We can subsample color without noticeable quality loss.
1080p NV12: 1920×1080 (Y) + 960×540 (UV) = 3.1 MB per frame
↑
50% smaller already
3. DIVIDE INTO MACROBLOCKS
The frame is split into 16×16 pixel blocks:
┌────┬────┬────┬────┬────┐
│ │ │ │ │ │
├────┼────┼────┼────┼────┤
│ │ │ MB │ │ │ ← Each box is a 16×16 macroblock
├────┼────┼────┼────┼────┤
│ │ │ │ │ │
└────┴────┴────┴────┴────┘
1080p = 120 × 68 = 8,160 macroblocks per frame
4. FRAME TYPE DECISION
The encoder decides: I-frame, P-frame, or B-frame?
I-FRAME (Intra/Keyframe):
┌─────────────────┐
│ Full image │ Encoded independently
│ No references │ Large (~50-100KB)
└─────────────────┘
P-FRAME (Predicted):
┌─────────────────┐ ┌─────────────────┐
│ Previous │ ───► │ Current │
│ frame │ │ (differences) │
└─────────────────┘ └─────────────────┘
Small (~5-15KB)
B-FRAME (Bi-directional):
┌─────────────────┐ ┌─────────────────┐ ┌─────────────────┐
│ Previous │ ───► │ Current │ ◄─── │ Future │
└─────────────────┘ │ (differences) │ └─────────────────┘
└─────────────────┘
Smallest (~3-8KB)
BUT adds latency (must wait for future frame)
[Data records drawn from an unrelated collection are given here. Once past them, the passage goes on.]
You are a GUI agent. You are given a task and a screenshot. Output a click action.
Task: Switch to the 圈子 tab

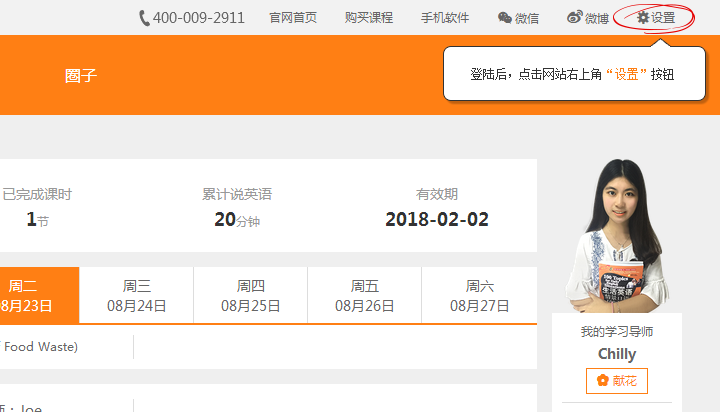tap(80, 75)
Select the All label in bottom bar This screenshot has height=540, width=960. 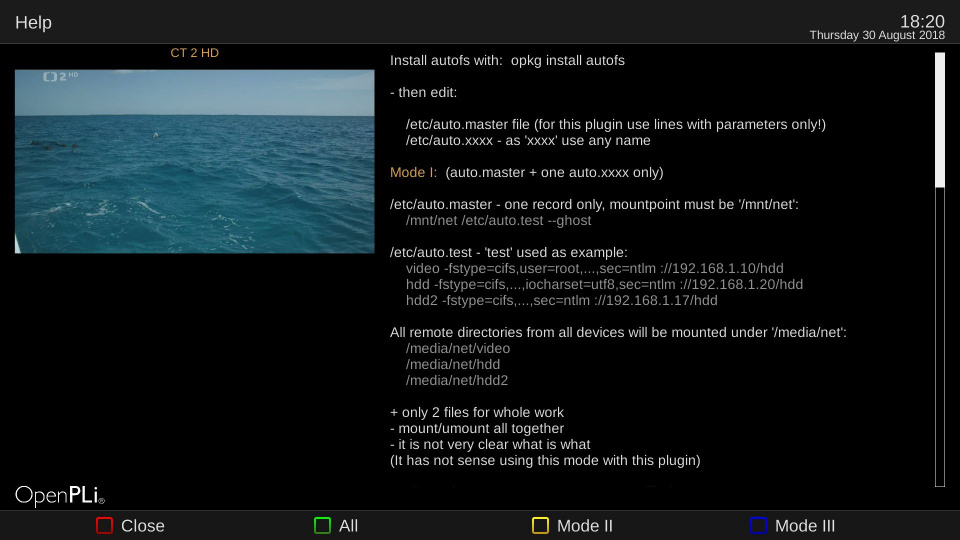point(348,526)
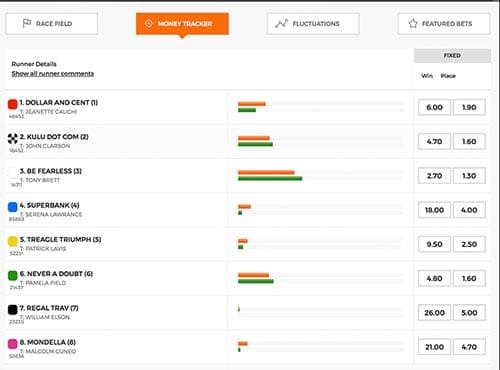Click the Be Fearless money tracker bar
Screen dimensions: 500x370
pyautogui.click(x=320, y=175)
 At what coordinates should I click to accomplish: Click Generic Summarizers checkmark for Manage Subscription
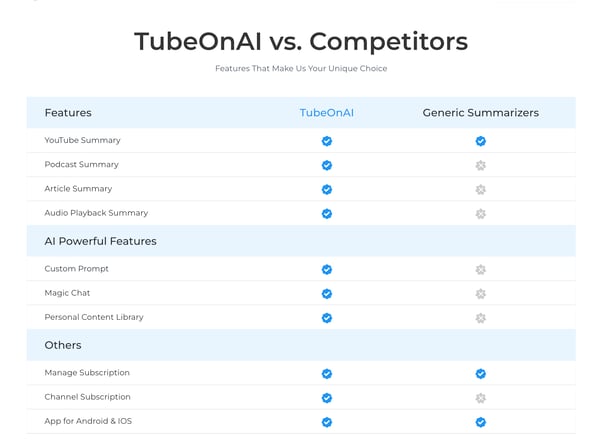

5. MOTION ESTIMATION (P/B frames only)
For each macroblock, find where it “came from” in the reference frame:
Reference Frame Current Frame
┌────────────────┐ ┌────────────────┐
│ │ │ │
│ ┌──┐ │ │ ┌──┐ │
│ │😀│ │ ───► │ │😀│ │
│ └──┘ │ │ └──┘ │
│ │ │ │
└────────────────┘ └────────────────┘
Motion Vector: (120, 0) - "this block moved 120 pixels right"
Instead of storing the block, store:
- Motion vector: 2 bytes
- Residual (small differences): few bytes
6. TRANSFORM (DCT)
Each macroblock’s residual is transformed using Discrete Cosine Transform:
Spatial Domain Frequency Domain
(pixel values) (DCT coefficients)
┌─────────────┐ ┌─────────────┐
│ 52 55 61 66 │ │ 186 -2 1 │
│ 70 61 64 73 │ DCT │ 12 3 -1 │
│ 63 59 55 90 │ ───► │ 4 -2 0 │
│ 67 61 68 81 │ │ 1 0 0 │
└─────────────┘ └─────────────┘
Most energy concentrates in top-left (low frequencies).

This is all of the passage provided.